* **Exercise goal**: The answer is to be an exact copy of the lines below running from the line with "Mute the speaker" down to the line with "Viewport: 735px width, 459px height.", both ends included, and nothing more.

Saved entries:
-=-=-=-=-

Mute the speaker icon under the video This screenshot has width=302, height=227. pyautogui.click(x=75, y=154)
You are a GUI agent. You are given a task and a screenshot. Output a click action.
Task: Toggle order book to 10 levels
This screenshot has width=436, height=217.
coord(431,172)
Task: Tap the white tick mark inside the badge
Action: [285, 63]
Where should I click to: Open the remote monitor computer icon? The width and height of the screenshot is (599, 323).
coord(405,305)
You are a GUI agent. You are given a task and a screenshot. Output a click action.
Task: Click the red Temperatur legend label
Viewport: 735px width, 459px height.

-=-=-=-=-

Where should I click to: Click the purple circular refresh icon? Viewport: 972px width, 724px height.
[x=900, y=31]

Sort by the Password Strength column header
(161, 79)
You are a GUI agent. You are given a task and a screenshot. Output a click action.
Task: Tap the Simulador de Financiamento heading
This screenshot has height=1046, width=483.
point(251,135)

-=-=-=-=-

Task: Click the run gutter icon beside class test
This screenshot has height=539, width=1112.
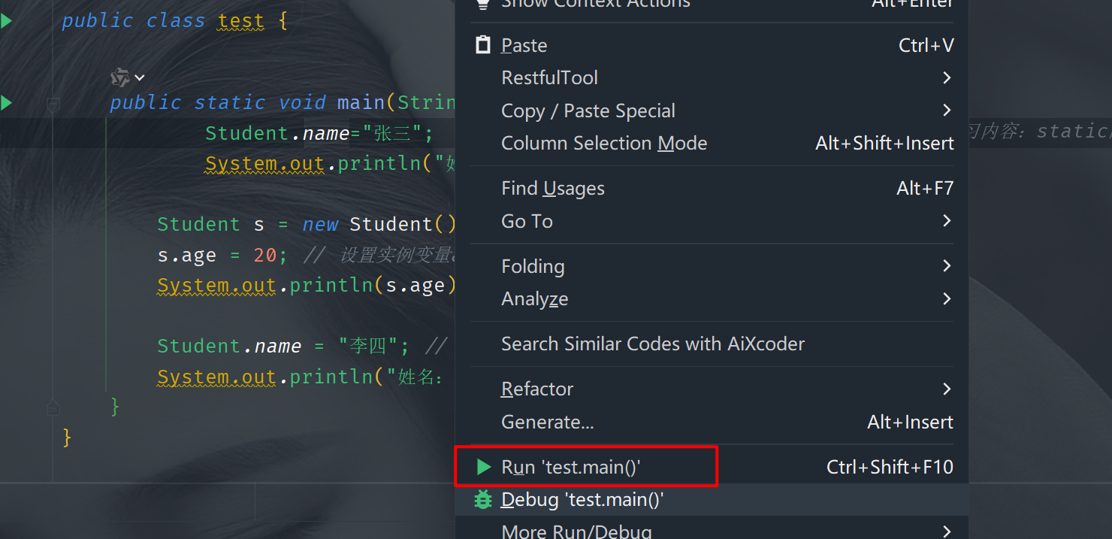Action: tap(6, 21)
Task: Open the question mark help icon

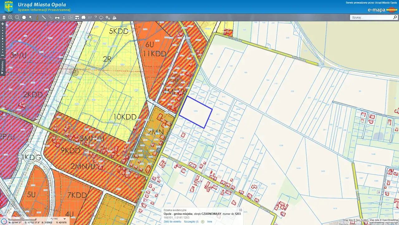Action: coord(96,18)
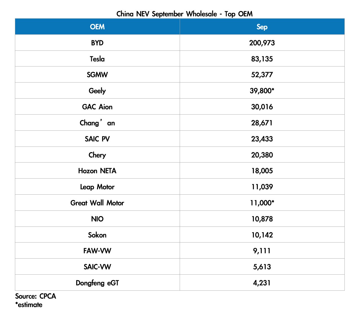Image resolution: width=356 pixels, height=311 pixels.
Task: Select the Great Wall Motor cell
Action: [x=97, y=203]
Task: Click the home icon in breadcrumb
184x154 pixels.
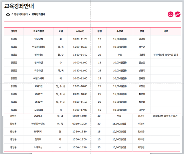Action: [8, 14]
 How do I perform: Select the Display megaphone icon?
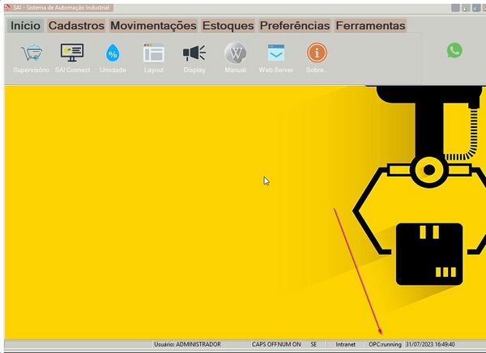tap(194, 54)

-=-=-=-=-

* **Your solution**:
Mute the speaker icon under the video This screenshot has width=302, height=227. pyautogui.click(x=75, y=154)
You are a GUI agent. You are given a task and a screenshot. Output a click action.
Task: Toggle order book to 10 levels
This screenshot has width=436, height=217.
coord(431,172)
Task: Tap the white tick mark inside the badge
Action: [285, 63]
Where should I click to: Open the remote monitor computer icon? The width and height of the screenshot is (599, 323).
coord(405,305)
You are a GUI agent. You are given a task and a screenshot. Output a click action.
Task: Click the red Temperatur legend label
Viewport: 735px width, 459px height.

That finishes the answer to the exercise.